その方法を見直そう、と言っているのである。

 

たとえば、代案を出してみてはどうか。

2月11日では戦前への反省に基づいていない、というのであれば、今の私たちの平和で民主的で豊かな生活の原点はここです、と言って、憲法制定やら何やら別の日を祝うことを提案してみる手もあるだろう。

2月11日では科学的でない、というのであれば、科学的根拠となりうる大宝律令制定の日あたりにしてみてはどうか。元号だって、大宝からは途切れるなく続いているので、悪くないだろう。

あるいは、フランスが革命の日、スペインが「新大陸」発見の日にしているように、日本も特筆すべき記念日を設けても良いかもしれない。

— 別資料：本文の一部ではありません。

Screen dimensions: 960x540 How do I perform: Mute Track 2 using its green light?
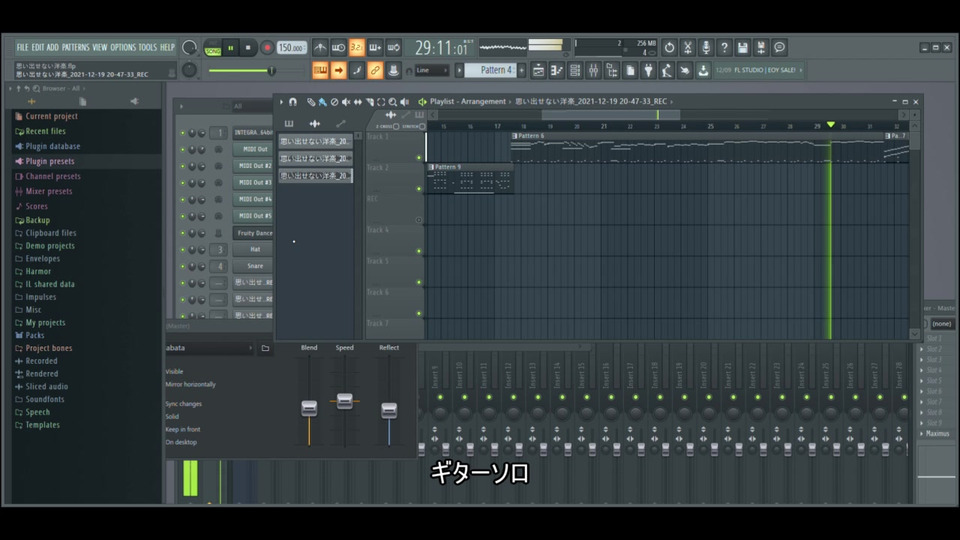click(x=419, y=189)
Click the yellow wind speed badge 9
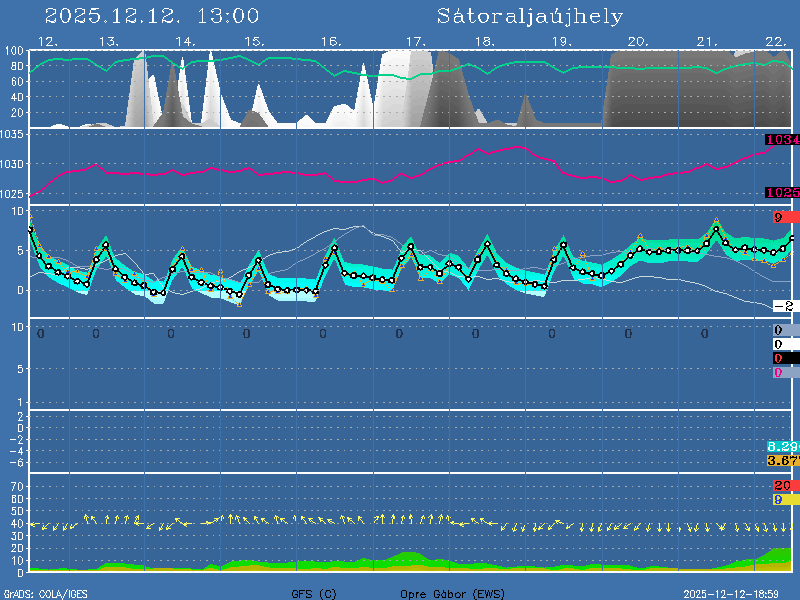The image size is (800, 600). [783, 499]
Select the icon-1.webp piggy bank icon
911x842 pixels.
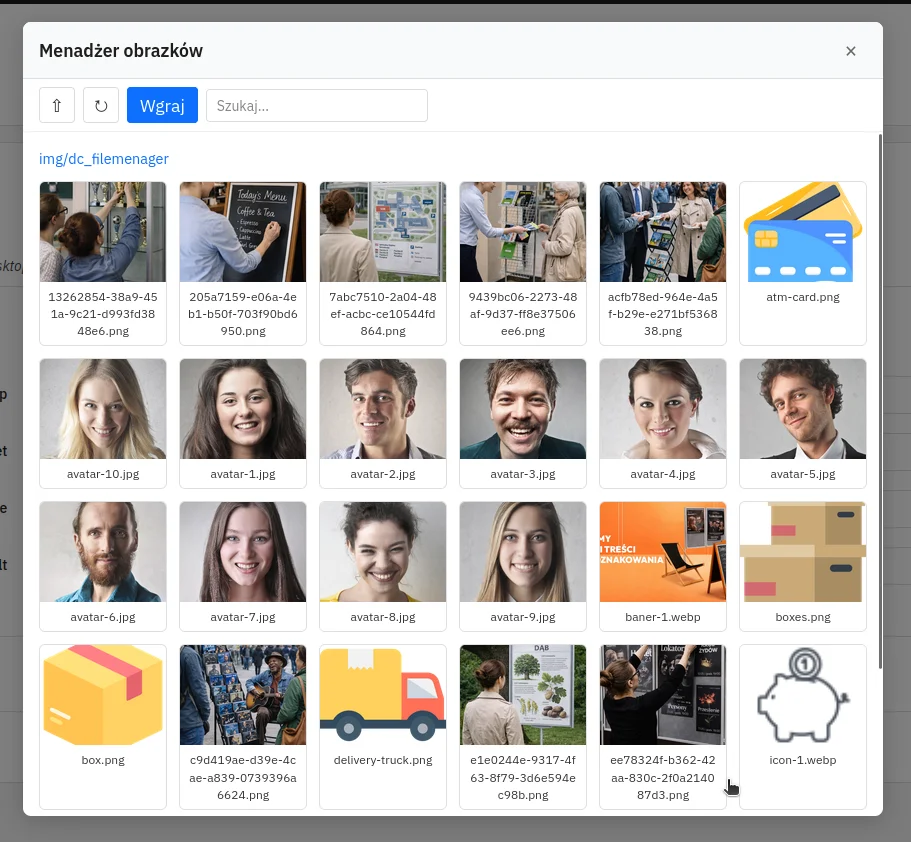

『十七条憲法』や『五箇条の御誓文』の日でも構わない。

解釈を変える、という形で、日本が立憲国家になった日、すなわち、大日本帝国憲法発布を記念する意味で2月11日を顕彰することにしよう、みたいなのも可能かもしれない。

「なるほど!よくわからない神武天皇より、そっちの方がいい!」と思われるような日を提案する、というのはひとつの案である。

 

また、教育現場や草の根レベルでの地道な活動、ということも肝心だろう。

たしかに歴史学者などが、あの日は非科学的だ、などと言っているが、今の一般の人々はそもそも学校の授業で「神武天皇」を習わない。これについては、以前「戦後歴史教育の問題点 (1) 墨で塗られた皇国史観 - 改憲vs護憲を超えて」という記事で書いた。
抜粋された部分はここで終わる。